▼
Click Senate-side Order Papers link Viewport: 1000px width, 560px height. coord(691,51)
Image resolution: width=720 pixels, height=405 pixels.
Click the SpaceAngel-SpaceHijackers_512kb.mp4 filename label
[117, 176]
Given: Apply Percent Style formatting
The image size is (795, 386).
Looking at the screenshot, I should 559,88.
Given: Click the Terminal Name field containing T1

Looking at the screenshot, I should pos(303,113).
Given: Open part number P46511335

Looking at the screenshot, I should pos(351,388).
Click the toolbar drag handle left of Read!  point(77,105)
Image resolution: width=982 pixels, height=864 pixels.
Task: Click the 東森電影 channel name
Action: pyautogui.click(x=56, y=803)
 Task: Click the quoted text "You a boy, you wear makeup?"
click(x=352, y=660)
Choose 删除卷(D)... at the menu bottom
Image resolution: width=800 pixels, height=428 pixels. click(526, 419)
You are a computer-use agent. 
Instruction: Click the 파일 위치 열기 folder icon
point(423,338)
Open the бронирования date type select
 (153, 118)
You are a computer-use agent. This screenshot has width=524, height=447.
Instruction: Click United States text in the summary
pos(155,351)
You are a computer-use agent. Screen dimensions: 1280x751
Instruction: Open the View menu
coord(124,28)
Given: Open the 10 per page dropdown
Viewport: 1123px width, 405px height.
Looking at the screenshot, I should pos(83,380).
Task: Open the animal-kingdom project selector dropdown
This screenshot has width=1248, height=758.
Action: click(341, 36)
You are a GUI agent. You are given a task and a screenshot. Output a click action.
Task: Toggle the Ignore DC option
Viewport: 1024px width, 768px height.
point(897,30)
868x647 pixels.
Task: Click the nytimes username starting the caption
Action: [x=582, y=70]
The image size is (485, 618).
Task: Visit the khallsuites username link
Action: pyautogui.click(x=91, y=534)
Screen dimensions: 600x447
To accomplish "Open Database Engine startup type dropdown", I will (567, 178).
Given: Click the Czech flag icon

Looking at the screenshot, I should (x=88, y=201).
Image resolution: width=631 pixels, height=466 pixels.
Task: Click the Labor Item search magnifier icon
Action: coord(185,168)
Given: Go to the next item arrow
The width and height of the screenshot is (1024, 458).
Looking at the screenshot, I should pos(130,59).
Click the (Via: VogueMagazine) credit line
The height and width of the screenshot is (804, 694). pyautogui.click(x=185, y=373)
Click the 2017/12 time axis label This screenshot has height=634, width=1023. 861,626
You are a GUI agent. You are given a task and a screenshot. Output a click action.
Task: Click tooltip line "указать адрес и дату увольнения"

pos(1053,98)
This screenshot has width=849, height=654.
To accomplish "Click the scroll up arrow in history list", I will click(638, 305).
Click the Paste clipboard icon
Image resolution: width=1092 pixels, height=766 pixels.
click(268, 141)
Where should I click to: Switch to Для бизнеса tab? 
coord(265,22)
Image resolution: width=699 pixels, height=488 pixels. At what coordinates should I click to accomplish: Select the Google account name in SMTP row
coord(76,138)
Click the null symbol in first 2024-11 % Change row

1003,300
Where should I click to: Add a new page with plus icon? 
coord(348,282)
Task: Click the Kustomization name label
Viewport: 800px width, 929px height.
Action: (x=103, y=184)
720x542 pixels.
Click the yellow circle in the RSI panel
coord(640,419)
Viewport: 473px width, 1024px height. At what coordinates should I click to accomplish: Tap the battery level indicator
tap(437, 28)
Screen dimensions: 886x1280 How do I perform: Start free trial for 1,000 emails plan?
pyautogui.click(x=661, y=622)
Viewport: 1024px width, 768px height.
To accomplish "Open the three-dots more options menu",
▲
Down to the last line, give the records again exactly.

Click Senate-side Order Papers link Viewport: 1000px width, 560px height. coord(691,51)
Image resolution: width=720 pixels, height=405 pixels.
Click the SpaceAngel-SpaceHijackers_512kb.mp4 filename label
[117, 176]
Given: Apply Percent Style formatting
The image size is (795, 386).
Looking at the screenshot, I should 559,88.
Given: Click the Terminal Name field containing T1

Looking at the screenshot, I should pos(303,113).
Given: Open part number P46511335

Looking at the screenshot, I should pos(351,388).
Click the toolbar drag handle left of Read!  point(77,105)
Image resolution: width=982 pixels, height=864 pixels.
Task: Click the 東森電影 channel name
Action: pyautogui.click(x=56, y=803)
 Task: Click the quoted text "You a boy, you wear makeup?"
click(x=352, y=660)
Choose 删除卷(D)... at the menu bottom
Image resolution: width=800 pixels, height=428 pixels. click(526, 419)
You are a computer-use agent. 
Instruction: Click the 파일 위치 열기 folder icon
point(423,338)
Open the бронирования date type select
 (153, 118)
You are a computer-use agent. This screenshot has width=524, height=447.
Instruction: Click United States text in the summary
pos(155,351)
You are a computer-use agent. Screen dimensions: 1280x751
Instruction: Open the View menu
coord(124,28)
Given: Open the 10 per page dropdown
Viewport: 1123px width, 405px height.
Looking at the screenshot, I should pos(83,380).
Task: Open the animal-kingdom project selector dropdown
This screenshot has width=1248, height=758.
Action: click(341, 36)
You are a GUI agent. You are given a task and a screenshot. Output a click action.
Task: Toggle the Ignore DC option
Viewport: 1024px width, 768px height.
point(897,30)
868x647 pixels.
Task: Click the nytimes username starting the caption
Action: [x=582, y=70]
The image size is (485, 618).
Task: Visit the khallsuites username link
Action: pyautogui.click(x=91, y=534)
Screen dimensions: 600x447
To accomplish "Open Database Engine startup type dropdown", I will (567, 178).
Given: Click the Czech flag icon

Looking at the screenshot, I should (x=88, y=201).
Image resolution: width=631 pixels, height=466 pixels.
Task: Click the Labor Item search magnifier icon
Action: coord(185,168)
Given: Go to the next item arrow
The width and height of the screenshot is (1024, 458).
Looking at the screenshot, I should pos(130,59).
Click the (Via: VogueMagazine) credit line
The height and width of the screenshot is (804, 694). pyautogui.click(x=185, y=373)
Click the 2017/12 time axis label This screenshot has height=634, width=1023. 861,626
You are a GUI agent. You are given a task and a screenshot. Output a click action.
Task: Click tooltip line "указать адрес и дату увольнения"

pos(1053,98)
This screenshot has width=849, height=654.
To accomplish "Click the scroll up arrow in history list", I will click(638, 305).
Click the Paste clipboard icon
Image resolution: width=1092 pixels, height=766 pixels.
click(268, 141)
Where should I click to: Switch to Для бизнеса tab? 
coord(265,22)
Image resolution: width=699 pixels, height=488 pixels. At what coordinates should I click to accomplish: Select the Google account name in SMTP row
coord(76,138)
Click the null symbol in first 2024-11 % Change row

1003,300
Where should I click to: Add a new page with plus icon? 
coord(348,282)
Task: Click the Kustomization name label
Viewport: 800px width, 929px height.
Action: (x=103, y=184)
720x542 pixels.
Click the yellow circle in the RSI panel
coord(640,419)
Viewport: 473px width, 1024px height. At what coordinates should I click to accomplish: Tap the battery level indicator
tap(437, 28)
Screen dimensions: 886x1280 How do I perform: Start free trial for 1,000 emails plan?
pyautogui.click(x=661, y=622)
Viewport: 1024px width, 768px height.
To accomplish "Open the three-dots more options menu",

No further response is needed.